The federal funding will create the CERC in Human Pain Genetics at McGill, which also will receive an additional C$20 million from public and private partners, including the government of Quebec, Pfizer, and McGill University, with an additional C$785,000 from the Canada Foundation for Innovation for research infrastructure.
Diatchenko, who was lured to McGill from the University of North Carolina at Chapel Hill, is the first of 11 chair-holders who are being recruited by eight Canadian universities for the CERC program. She is joining McGill's faculties of Dentistry and Medicine and the Alan Edwards Centre for Research on Pain.
"The primary goal of my research is to identify the critical elements of human genetic variability contributing to pain sensitivity and chronic pain states and that can eventually lead to personalized treatments and therapies," Diatchenko said in a statement.
At UNC, Diatchenko was an associate professor at the Carolina Center for Genome Sciences and the School of Dentistry's Center for Neurosensory Disorders.

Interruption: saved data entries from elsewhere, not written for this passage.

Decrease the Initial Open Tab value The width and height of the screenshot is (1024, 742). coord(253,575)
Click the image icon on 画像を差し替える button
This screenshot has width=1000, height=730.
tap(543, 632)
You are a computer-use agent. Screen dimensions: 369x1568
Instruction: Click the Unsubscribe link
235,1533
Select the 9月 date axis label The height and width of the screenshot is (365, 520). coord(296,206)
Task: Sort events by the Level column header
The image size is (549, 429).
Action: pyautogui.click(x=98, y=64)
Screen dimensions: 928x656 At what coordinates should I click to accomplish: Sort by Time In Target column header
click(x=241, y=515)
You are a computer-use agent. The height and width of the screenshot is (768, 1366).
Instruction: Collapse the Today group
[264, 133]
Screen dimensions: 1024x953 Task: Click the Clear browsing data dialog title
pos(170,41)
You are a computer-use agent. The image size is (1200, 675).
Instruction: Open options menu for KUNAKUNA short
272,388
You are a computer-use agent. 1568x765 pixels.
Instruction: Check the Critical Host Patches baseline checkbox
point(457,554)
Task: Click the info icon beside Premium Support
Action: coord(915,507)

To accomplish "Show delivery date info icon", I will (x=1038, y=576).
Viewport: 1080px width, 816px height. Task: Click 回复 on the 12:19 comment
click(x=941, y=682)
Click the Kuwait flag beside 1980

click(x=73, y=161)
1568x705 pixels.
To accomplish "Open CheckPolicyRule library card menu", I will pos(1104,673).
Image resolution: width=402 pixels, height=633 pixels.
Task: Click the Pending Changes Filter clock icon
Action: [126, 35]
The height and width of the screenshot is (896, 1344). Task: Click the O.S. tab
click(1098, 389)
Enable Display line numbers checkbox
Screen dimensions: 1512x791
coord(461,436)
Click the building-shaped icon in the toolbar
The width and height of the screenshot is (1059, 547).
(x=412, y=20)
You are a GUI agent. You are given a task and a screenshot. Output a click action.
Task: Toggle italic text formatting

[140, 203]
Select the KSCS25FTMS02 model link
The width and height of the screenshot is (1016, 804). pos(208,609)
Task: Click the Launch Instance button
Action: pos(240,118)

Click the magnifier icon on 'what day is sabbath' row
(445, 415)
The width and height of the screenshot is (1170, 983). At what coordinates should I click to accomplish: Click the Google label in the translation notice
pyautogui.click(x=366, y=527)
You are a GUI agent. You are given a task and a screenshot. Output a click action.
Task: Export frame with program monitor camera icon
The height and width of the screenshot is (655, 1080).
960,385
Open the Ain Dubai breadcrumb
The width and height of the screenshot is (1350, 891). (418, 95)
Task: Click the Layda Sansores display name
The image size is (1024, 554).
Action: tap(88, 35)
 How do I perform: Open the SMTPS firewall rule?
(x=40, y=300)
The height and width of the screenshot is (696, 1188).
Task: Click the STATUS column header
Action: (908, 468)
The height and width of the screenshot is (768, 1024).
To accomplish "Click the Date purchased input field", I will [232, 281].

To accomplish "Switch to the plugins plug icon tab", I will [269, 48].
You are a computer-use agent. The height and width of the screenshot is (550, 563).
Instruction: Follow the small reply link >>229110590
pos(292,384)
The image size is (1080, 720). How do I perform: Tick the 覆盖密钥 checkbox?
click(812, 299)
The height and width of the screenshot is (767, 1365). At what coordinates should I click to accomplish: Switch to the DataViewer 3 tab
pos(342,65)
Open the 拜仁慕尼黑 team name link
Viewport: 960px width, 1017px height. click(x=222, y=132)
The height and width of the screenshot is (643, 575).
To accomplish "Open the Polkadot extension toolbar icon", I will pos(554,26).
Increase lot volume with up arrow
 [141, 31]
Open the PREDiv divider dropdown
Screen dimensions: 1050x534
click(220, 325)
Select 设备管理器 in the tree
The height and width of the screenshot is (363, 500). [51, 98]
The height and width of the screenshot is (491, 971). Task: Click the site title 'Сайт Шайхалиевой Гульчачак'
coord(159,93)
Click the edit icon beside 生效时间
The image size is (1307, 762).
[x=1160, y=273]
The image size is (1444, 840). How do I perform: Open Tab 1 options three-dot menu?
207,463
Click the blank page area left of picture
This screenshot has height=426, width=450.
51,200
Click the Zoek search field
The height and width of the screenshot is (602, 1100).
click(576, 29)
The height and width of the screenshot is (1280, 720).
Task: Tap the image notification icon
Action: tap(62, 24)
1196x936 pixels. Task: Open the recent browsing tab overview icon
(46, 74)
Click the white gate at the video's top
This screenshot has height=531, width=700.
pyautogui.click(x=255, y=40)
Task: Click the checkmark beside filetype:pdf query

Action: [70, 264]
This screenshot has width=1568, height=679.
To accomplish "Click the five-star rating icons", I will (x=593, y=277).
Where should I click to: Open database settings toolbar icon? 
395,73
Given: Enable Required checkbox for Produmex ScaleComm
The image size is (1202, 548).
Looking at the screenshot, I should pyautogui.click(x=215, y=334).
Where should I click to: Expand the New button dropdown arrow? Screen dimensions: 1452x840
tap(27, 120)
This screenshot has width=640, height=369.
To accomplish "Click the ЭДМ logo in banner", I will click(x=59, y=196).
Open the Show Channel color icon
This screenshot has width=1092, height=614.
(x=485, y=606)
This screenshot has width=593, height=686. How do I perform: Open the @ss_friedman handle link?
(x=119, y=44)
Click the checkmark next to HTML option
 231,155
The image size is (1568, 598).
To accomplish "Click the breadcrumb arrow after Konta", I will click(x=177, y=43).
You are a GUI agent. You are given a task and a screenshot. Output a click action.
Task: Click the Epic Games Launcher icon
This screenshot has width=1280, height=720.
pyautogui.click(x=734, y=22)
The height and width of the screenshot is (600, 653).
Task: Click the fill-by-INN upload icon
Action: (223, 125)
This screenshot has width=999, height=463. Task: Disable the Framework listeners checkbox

Her studies focused on genetic variation, SNPs, gene expression, and a range of other molecular, cellular, and genetic factors and pathways involved in pain and pain perception.
She also is co-founder and chief scientific officer at Algynomics, a company that is developing novel methods for diagnosing and treating chronic pain conditions, and she co-founded and directed gene discovery at Attagene.
The CERC program is supported by the Social Sciences and Humanities Research Council, the Natural Sciences and Engineering Research Council, and the Canadian Institutes of Health Research.
There are currently 18 CERCs across Canada, which resulted from an inaugural CERC competition in 2008. In 2011, Canada launched a plan to create 10 more CERCs, and the McGill center is the first of this wave of new centers. The remainder of the 10 CERCs is to be announced during the coming year.